This page provides complete NCERT Class 12 Math Chapter 3 Matrices All Exercise (3.1 to 3.4) are solved in plain text format for easy understanding and quick revision. These step-by-step answers follow the NCERT textbook pattern and are ideal for CBSE board exam preparation, classwork help, and last-minute revision.
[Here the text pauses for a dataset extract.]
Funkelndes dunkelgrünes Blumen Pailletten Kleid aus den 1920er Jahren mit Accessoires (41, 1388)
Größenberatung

NCERT Class 12 Math Chapter 3 Matrices All Exercise

NCERT Class 12 Math Chapter 3 Matrices All Exercise Textbook Solutions

Exercise 3.1

Q1. Write the order of each of the following matrices:
(i) [3 5 7]
(ii) [[1, 2], [3, 4]]
(iii) [[2], [-4], [5]]
(iv) [[2, -1, 3], [4, 0, 1]]

Answer:
(i) 1 × 3
(ii) 2 × 2
(iii) 3 × 1
(iv) 2 × 3

Q2. Identify the following matrices as row, column, square, diagonal, scalar, or zero matrix:

(i) [[3, 0], [0, 3]]
(ii) [5 6 7]
(iii) [[0], [0], [0]]
(iv) [[7, 0, 0], [0, 0, 0], [0, 0, 7]]
(v) [[0, 0], [0, 0]]
(vi) [3]

Answer:
(i) Scalar matrix (also diagonal and square)
(ii) Row matrix
(iii) Column matrix and zero matrix
(iv) Diagonal matrix (also square)
(v) Zero matrix and square matrix
(vi) Scalar matrix (1×1)

Q3. If a matrix has 8 elements, what are the possible orders it can have?
What if it has 5 elements?

Answer:
Possible orders for 8 elements:
1×8, 2×4, 4×2, 8×1

Possible orders for 5 elements:
1×5, 5×1

Q4. Construct a 2×2 matrix where:
(i) aᵢⱼ = (i + j)²
(ii) aᵢⱼ = i × j

Answer:
(i)
[[4, 9],
[9, 16]]

(ii)
[[1, 2],
[2, 4]]

Q5. Construct a 3×2 matrix where:
(i) aᵢⱼ = i + j
(ii) aᵢⱼ = i² + j²

Answer:
(i)
[[2, 3],
[3, 4],
[4, 5]]

(ii)
[[2, 5],
[5, 8],
[10, 13]]

NCERT Class 12 Math Chapter 3 Matrices All Exercise – Exercise 3.2

Q1. Find the values of x, y, and z from the following equations:

(i)
[[x + y, 2],
[5, z – 1]] = [[6, 2],
[5, 3]]

Answer:
Compare corresponding elements:
x + y = 6 → (1)
2 = 2 (OK)
5 = 5 (OK)
z – 1 = 3 → z = 4

From (1): x + y = 6
Let’s keep x and y as variables or any valid pair like x = 2, y = 4

(ii)
[[x, 5],
[9, y + 1]] = [[3, 5],
[9, 6]]

Answer:
x = 3
5 = 5 (OK)
9 = 9 (OK)
y + 1 = 6 → y = 5

(iii)
[[x, y],
[z, 1]] = [[2, –1],
[3, 1]]

Answer:
x = 2
y = –1
z = 3
1 = 1 (OK)

Q2. If matrix A = [[1, 2], [3, 4]], then write A + A and 2A.

Answer:
A + A = [[1+1, 2+2], [3+3, 4+4]] = [[2, 4], [6, 8]]
2A = [[2×1, 2×2], [2×3, 2×4]] = [[2, 4], [6, 8]]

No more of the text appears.